The 2016 Republican presidential nomination process is reminiscent of Hollywood blockbuster movies that increase tension while moving toward a dramatic conclusion. Donald Trump, the unlikely and unbelievable top contender, is positioned in the role of anti-hero rather than the knight in shining armor.
He has tapped into a well of anger and resentment and fear in the electorate which has placed him like a barbarian pounding at the door of the castle of conservatism. He is demanding to be placed on the throne despite no legitimate claim through experience or ability to sit upon it.
His rally in Illinois was recently broken up by organized provocateurs. This understandably captured world attention since it made the U.S. look like one of the dysfunctional nations that we are usually trying to stabilize. The CNN-produced spectacle was appalling not in its violence or its significance but in its childish venality.
A bunch of agitators bent on seizing 15 seconds of fame plotted and executed a plan to agitate, provoke and prance around like five-year-olds seeking attention. It didn’t matter what attention they received so long as attention was paid.
If the “protesters” truly wanted to make a statement against Mr. Trump’s odious bigotry and divisiveness, then an organized and peaceable protest would have been effective. The people who showed up in Illinois appeared to be rejects from the “occupy” movement. It appeared they would have been as happy to “occupy” Starbucks or Chipotle so long as it meant TV coverage and free lattes or burritos.
Unfortunately, the mess the people watched merely diverted attention from the fact that the GOP has two freshman senators and a political neophyte as viable candidates with little life or political experience to prepare them for the hardest job in the world.
“The Donald” was dubbed a “short-fingered” vulgarian by Spy magazine in the 1980s and a vulgarian is a vulgar person, especially one who delights in the conspicuous display of wealth. Mr. Trump was a regular target of the magazine and it bestowed other funny but frightening nicknames on the “bombastic” and “cartoonish” Donald Trump: “hustler,” “shuttle-owning dilettante megalomaniac,” and “symbol of greed, vulgarity, and bluster,” and remember they called him a “charlatan, a liar, a cheat.”
Mr. Trump has run such a negative campaign that any outrage or insult is almost unnoticeable and every misanthropic comment made helps increase his popularity as a candidate in the primary.
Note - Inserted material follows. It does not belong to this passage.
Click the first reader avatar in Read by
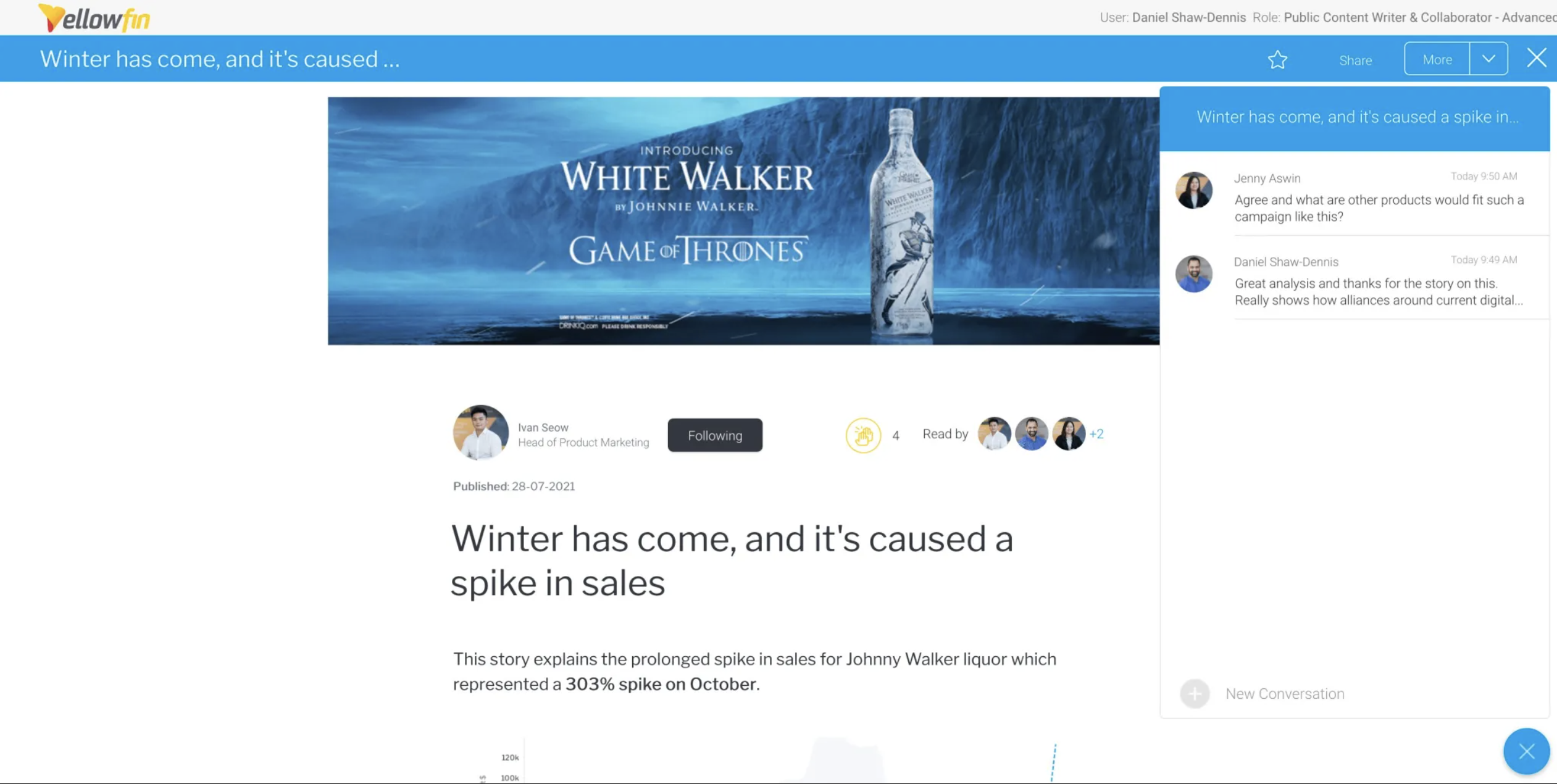Image resolution: width=1557 pixels, height=784 pixels. coord(994,434)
However, this popularity is more like a resentment-fueled protest which will not carry over into the general election.
The American people do not need Donald Trump in order to deal with the issues he has touched upon. Candidates of his kind have appeared before and when candidates must appeal to the worst part of a citizen’s character — fear, jealousy or hopelessness — that in and of itself is a message that they have no answer or solution for the situations causing the negative emotion.
The American people are upset with the political process, the empty promises of politicians and the shameless influence peddling in Washington, D.C. but they are not conned by the sugared words of the Donald.
The Republicans helped create a conservative Supreme Court that, in the Citizen’s United decision, adopted the lies of lobbyists to overturn bipartisan campaign finance laws by equating unrestrained campaign spending with free speech. Despite the promises of current candidates, a president cannot “overturn” the decision. A president who is a true leader can work with Congress to pass constitutionally correct laws that limit the role of money in a political campaign and in Washington, D.C.
President Obama must select and the Senate should approve the next Supreme Court Justice who must understand that the executive and the legislative branches must make a law that the people want so real campaign finance reform may be ushered in by our next president working with a progressive and sensible Congress. The task calls for a leader and not a Trump.